Now, I’d also have expected that if Costner was going to really showcase how America was birthed from the dust and blood of those who explored it, he might not shy away from the violence. To some degree, he never flinches, particularly with the brutality of the various Indian attacks and a showstopping turn by Jon Beavers as an odious Sykes brother who bothers Costner’s Hayes Ellison just a little too much. But there’s a clinical, antiseptic avoidance of the truly brutal life of the American West – a number of death occur off-screen or in shadow, intimated rather than show explicitly, and you get the sense that some of the more graphic occurrences within the film might have met with some editorial expediency to meet with cinematic release guidelines. This is a very hard PG-13 film, indeed, and it feels somehow like Costner was holding back. Generally, however, his direction of crucial sequences is terrific. A lengthy Indian attack on the primordial settlement of Horizon is wanton and thunderous, the bodycount higher than I honestly expected, and quite emotional. The man can make the wide open vistas of the San Pedro Valley looks spectacular (no thanks to DP J Michael Muro, who gives the film a real modern-dreamlike quality that’s unshakeably 2024 and yet resolutely Leone-esque in its grittiness) and reminds us all the time just how harsh life was for these settlers and first inhabitants in the west of the country, a natural tension of life on the land mixed with the explicit fear of marauders, mercenaries and general ne’er-do-wells threatening to do violence at the drop of a hat. I’m not certain Costner doesn’t ape the aforementioned Sergio Leone to an inch of his life in several sequences involving the posse running down an Indian tribe, ramping up the racial vilification to a fingernail-shredding degree at times, but these moments are undercut by far more prosaic sequences of general settler life.

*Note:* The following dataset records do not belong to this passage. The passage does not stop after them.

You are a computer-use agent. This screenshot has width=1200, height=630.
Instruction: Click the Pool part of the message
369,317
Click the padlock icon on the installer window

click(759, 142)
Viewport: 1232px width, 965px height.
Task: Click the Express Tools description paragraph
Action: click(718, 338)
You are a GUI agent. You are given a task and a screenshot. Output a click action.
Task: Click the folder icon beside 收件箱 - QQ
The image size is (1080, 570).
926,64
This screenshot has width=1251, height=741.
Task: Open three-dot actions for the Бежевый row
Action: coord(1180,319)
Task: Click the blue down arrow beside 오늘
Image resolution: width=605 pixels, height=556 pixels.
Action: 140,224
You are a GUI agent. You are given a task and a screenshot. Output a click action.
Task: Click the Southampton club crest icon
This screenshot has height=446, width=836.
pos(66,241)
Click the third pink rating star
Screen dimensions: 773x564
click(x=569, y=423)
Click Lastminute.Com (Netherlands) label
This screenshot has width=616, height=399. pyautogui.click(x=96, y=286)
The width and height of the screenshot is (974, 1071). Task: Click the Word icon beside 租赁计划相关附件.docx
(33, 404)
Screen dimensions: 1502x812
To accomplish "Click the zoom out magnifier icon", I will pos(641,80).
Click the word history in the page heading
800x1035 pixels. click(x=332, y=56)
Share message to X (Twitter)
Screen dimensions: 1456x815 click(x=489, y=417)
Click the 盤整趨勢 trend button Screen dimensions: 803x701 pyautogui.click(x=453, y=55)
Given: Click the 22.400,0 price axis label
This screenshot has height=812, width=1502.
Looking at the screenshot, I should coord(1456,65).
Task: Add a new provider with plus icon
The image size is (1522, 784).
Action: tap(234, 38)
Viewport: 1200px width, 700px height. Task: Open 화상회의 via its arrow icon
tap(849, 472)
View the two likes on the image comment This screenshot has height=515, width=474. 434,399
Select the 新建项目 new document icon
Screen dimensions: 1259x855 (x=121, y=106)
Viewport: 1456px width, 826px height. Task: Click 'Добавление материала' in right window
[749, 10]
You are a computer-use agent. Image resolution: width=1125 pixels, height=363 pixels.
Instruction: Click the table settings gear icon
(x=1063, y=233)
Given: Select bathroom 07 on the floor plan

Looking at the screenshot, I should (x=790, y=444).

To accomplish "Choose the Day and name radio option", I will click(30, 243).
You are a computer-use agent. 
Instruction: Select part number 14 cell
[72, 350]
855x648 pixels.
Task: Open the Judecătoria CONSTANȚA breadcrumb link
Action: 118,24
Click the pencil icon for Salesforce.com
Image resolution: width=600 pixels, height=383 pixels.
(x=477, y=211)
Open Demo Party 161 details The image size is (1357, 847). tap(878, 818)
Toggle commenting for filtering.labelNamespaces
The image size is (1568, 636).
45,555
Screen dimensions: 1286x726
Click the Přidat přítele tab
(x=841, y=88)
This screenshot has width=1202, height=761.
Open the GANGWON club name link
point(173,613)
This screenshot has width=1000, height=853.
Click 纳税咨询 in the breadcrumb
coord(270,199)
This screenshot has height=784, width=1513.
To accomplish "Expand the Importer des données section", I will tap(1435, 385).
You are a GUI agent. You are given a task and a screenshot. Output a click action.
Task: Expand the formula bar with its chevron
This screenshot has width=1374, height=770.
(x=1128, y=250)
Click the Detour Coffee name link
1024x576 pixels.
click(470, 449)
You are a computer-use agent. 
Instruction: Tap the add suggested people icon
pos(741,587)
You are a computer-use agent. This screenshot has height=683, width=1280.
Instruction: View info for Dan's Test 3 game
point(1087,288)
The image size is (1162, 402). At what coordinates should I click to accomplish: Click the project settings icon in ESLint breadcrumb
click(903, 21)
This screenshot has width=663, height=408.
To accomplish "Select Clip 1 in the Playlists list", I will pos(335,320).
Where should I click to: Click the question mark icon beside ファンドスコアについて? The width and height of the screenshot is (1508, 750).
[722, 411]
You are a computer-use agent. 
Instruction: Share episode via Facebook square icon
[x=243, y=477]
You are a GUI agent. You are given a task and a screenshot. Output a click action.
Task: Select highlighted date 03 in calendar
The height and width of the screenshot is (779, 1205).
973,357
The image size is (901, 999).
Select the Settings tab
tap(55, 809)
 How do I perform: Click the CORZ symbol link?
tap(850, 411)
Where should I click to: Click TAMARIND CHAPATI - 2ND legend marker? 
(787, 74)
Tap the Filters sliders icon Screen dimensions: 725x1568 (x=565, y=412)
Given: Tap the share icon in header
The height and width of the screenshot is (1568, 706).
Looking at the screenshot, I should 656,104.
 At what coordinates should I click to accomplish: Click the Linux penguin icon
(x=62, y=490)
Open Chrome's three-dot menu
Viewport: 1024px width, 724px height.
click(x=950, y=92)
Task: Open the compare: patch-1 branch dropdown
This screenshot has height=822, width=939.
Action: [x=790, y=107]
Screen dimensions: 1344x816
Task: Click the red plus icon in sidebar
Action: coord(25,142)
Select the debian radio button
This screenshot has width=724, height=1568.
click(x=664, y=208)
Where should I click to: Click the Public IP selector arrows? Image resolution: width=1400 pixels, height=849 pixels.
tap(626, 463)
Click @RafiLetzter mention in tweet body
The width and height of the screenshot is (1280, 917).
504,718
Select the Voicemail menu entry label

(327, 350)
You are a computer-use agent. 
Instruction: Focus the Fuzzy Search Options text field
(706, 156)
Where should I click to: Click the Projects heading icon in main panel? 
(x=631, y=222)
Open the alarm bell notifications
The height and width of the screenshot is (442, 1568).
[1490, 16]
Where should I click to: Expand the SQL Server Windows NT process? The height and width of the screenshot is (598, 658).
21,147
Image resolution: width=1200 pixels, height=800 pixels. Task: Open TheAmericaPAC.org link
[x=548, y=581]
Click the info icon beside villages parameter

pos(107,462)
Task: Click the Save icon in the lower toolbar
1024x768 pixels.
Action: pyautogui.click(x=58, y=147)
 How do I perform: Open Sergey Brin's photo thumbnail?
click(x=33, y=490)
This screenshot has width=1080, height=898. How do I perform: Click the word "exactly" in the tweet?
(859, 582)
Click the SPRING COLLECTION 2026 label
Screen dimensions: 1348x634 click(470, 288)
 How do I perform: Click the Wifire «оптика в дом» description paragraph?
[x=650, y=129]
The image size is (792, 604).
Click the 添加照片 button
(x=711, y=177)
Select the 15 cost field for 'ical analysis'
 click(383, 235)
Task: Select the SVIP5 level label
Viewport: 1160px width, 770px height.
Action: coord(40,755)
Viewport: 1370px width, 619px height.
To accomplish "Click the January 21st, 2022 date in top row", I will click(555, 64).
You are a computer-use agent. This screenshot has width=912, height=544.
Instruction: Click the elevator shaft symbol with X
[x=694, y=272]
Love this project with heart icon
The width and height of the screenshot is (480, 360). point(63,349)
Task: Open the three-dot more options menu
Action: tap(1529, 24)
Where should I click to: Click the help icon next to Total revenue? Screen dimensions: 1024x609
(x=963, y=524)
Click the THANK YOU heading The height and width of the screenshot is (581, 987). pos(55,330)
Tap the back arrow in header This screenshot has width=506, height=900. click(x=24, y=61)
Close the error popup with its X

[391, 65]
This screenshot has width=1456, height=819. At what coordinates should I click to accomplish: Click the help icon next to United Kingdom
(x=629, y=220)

In spite of my criticisms, however, I did admire Costner and his team for attempting to stage an opus for the ages, no matter how misguided. There’s elements of Horizon as a project that I’m fascinated by, and I really am keen to see where this series of films ends up; although Chapter 1 fails to ignite any of its characters with that sense of “oh I can’t wait to see what happens to them” enjoyment, the overall premise of a multi-pronged ensemble of for-now un-associated characters and the continual exposition of Horizon township as some mythical national crux point location – particularly in a Western – is a fascinating thing to witness in this modern age of cinematic universes. Costner’s own Horizon Cinematic Universe might just crash and burn, it might fail to deliver, but for the fact that the actor/writer/director has thrown his all into bringing this to the screen is at least worthy of the benefit of the doubt. At least for now. Horizon: An American Saga – Chapter 1 might be a hot mess, and offer little by way of compelling characters that aren’t broadly drawn archetypes, but for what it hopes to achieve in terms of mythologizing the United States heartbeat I’m all in to see what happens next.